* Task to carry out
Find every line in the entries below that contains the string "hashtag", and copy each of those lines in full.

* Record list
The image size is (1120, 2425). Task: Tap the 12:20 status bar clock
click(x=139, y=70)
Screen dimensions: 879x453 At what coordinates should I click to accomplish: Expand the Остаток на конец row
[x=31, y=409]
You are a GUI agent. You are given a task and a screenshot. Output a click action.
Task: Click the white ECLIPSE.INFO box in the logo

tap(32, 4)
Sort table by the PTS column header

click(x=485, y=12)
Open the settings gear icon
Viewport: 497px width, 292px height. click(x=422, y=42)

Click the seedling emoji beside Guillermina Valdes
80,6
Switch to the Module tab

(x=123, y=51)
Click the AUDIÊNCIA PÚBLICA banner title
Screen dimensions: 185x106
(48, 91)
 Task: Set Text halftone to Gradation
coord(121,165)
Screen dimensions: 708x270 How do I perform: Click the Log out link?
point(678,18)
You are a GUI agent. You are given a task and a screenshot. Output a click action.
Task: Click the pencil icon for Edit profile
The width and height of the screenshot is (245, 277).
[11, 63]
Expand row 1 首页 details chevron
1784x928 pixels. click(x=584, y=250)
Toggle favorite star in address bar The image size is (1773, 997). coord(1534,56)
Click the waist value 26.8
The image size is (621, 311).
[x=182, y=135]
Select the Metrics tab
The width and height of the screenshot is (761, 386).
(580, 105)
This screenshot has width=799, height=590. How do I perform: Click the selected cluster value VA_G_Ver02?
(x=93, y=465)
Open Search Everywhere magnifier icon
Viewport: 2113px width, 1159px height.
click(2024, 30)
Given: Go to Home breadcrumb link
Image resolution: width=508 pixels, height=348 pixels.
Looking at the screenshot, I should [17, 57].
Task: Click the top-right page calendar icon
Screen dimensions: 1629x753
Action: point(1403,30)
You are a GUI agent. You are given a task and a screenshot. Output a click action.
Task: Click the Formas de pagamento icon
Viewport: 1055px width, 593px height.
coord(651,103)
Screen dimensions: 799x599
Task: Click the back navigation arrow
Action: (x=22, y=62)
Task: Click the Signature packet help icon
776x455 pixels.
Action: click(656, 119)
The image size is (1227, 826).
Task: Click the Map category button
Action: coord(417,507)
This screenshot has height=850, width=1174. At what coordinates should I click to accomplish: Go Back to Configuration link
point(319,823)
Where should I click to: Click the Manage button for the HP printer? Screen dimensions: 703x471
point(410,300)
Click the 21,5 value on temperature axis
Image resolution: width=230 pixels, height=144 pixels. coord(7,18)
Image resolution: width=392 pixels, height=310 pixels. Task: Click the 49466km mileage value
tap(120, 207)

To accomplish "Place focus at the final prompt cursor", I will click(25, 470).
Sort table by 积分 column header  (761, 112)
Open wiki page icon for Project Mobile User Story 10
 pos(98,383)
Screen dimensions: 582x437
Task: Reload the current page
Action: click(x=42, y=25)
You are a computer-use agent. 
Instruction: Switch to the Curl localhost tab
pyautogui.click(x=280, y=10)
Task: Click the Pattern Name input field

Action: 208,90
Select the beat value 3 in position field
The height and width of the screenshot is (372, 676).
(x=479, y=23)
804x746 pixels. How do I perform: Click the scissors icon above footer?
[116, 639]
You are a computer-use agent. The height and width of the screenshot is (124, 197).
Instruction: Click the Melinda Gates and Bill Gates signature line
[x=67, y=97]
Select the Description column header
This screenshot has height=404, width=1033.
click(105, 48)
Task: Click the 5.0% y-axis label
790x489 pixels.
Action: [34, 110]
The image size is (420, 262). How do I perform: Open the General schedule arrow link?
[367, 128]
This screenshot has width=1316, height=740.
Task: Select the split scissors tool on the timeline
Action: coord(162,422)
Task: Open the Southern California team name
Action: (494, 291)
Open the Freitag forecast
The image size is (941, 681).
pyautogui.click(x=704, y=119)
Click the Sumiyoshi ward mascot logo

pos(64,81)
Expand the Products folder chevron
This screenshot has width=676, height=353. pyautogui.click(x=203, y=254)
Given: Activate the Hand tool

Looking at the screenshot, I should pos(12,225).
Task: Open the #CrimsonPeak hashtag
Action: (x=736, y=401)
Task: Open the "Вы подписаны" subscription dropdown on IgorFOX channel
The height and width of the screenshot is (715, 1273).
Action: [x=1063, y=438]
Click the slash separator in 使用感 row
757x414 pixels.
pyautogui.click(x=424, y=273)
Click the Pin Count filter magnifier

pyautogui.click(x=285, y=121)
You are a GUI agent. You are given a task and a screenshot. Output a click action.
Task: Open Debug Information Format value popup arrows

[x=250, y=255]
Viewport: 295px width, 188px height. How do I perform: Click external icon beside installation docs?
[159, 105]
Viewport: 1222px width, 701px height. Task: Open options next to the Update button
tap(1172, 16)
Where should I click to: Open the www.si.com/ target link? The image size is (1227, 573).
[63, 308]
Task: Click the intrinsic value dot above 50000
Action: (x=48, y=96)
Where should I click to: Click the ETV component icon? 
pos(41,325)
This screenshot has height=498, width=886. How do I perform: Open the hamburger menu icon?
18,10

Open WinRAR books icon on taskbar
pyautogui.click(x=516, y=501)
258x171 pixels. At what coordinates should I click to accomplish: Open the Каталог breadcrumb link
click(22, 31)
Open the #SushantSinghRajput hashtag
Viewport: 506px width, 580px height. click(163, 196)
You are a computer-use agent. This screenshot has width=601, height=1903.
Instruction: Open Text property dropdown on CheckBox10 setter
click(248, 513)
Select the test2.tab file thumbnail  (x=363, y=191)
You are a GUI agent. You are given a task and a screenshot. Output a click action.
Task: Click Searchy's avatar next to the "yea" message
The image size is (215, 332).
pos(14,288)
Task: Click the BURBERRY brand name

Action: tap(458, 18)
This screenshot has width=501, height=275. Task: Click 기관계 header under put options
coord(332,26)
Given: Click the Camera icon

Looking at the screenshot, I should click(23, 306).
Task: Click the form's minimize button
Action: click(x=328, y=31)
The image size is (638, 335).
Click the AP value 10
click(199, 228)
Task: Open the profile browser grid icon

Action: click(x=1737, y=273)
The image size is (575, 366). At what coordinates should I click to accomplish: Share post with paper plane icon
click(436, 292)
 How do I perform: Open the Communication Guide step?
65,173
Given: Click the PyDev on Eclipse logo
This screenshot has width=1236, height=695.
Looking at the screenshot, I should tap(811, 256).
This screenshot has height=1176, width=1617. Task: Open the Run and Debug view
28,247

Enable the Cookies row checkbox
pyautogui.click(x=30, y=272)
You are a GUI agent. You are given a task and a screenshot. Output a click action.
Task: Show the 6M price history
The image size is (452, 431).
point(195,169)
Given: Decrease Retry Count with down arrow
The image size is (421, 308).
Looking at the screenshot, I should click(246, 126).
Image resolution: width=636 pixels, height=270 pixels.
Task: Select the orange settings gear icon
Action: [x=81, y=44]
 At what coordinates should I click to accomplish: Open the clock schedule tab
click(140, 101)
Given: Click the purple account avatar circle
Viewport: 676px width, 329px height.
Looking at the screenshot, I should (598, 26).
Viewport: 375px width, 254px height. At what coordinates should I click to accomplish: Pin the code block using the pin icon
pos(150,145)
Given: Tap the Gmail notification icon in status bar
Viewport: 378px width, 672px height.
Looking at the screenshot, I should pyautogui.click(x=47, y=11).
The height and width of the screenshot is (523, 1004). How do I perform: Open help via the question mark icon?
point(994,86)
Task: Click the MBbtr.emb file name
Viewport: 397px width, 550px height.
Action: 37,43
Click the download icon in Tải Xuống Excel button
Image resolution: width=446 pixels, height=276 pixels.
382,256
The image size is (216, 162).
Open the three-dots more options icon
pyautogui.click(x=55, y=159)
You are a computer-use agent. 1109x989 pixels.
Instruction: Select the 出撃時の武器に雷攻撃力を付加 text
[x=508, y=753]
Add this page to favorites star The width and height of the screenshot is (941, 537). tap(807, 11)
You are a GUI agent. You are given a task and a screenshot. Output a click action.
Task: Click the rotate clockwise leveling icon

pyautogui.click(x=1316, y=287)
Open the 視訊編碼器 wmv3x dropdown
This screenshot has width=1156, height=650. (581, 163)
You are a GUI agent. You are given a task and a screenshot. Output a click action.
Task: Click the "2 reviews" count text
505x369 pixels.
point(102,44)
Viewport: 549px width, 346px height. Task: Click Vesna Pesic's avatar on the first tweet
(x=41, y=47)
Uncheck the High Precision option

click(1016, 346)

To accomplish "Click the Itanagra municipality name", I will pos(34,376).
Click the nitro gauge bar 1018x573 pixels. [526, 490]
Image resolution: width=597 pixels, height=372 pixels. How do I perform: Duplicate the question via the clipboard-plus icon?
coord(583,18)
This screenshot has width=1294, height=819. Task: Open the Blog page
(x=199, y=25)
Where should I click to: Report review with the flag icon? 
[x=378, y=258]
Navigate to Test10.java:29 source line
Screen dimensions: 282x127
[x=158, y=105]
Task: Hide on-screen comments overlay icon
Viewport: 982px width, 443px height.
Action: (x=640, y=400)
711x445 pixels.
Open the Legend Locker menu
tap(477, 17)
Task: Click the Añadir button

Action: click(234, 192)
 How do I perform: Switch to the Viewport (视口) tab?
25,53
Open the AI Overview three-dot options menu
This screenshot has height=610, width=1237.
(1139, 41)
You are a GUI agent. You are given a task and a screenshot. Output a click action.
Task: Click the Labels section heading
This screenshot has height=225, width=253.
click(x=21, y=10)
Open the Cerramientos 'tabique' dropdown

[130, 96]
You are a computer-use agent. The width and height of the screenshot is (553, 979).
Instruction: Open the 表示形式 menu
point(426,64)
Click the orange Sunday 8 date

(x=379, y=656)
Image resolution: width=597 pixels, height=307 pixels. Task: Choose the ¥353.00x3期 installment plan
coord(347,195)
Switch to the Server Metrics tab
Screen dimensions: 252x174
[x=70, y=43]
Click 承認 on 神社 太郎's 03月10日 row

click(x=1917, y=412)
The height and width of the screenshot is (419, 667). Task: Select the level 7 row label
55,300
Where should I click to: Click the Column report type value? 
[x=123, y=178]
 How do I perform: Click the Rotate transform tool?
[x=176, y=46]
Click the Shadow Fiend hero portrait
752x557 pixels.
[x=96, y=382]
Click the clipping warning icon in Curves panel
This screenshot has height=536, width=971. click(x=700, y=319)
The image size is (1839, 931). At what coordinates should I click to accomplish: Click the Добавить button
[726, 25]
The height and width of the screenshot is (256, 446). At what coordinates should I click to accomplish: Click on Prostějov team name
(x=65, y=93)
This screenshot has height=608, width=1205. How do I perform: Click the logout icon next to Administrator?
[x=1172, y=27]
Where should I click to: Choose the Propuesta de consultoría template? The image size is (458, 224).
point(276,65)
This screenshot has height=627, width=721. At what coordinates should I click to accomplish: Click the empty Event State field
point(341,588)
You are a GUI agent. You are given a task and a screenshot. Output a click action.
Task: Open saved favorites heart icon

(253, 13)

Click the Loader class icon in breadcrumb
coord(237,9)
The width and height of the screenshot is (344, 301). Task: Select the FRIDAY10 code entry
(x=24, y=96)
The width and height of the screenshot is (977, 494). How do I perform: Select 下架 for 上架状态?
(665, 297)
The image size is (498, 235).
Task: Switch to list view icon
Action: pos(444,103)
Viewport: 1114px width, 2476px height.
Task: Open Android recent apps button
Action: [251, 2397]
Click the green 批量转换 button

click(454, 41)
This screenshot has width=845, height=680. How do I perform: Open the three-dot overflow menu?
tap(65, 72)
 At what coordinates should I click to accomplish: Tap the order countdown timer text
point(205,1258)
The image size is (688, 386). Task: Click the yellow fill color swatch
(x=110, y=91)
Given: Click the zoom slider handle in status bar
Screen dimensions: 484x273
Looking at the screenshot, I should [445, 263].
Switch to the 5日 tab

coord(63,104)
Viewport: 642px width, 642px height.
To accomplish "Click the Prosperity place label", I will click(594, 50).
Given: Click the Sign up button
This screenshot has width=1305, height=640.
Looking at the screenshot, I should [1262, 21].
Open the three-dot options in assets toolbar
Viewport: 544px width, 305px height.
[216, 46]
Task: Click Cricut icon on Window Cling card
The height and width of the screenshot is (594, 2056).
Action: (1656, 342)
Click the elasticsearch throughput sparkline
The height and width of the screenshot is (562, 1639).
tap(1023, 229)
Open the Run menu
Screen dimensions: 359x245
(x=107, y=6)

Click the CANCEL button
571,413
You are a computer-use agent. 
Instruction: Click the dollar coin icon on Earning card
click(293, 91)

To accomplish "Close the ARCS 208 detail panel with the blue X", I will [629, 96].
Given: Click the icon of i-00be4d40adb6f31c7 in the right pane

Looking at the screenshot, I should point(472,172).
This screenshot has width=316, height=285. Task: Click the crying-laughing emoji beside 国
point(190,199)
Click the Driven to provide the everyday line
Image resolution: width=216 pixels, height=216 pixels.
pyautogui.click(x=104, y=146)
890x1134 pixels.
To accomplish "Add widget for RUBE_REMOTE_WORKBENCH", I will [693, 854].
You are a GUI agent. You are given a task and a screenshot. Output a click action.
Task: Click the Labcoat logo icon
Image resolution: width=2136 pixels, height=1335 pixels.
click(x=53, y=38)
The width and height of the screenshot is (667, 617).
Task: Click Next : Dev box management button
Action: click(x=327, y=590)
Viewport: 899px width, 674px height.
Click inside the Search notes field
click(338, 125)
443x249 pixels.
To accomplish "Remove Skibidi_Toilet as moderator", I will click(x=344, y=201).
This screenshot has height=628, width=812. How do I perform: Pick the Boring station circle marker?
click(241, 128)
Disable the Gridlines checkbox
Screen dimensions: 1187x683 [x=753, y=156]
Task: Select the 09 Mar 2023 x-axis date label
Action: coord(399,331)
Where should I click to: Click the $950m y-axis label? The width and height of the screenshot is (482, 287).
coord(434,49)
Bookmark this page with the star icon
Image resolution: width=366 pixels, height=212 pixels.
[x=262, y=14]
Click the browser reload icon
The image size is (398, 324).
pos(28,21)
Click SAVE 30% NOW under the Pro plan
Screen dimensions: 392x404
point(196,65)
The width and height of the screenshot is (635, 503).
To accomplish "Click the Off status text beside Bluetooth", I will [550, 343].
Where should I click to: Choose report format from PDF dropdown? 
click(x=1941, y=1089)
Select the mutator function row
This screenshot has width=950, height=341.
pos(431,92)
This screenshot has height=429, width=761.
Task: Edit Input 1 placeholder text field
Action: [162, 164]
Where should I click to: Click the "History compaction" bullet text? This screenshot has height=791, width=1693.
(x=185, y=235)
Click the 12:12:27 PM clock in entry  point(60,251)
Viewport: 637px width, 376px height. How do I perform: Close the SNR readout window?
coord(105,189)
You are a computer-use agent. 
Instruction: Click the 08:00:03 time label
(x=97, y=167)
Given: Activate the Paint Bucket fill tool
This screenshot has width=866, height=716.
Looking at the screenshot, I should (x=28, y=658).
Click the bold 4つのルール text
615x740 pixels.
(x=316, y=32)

* The result
Task: Open the #CrimsonPeak hashtag
Open the #SushantSinghRajput hashtag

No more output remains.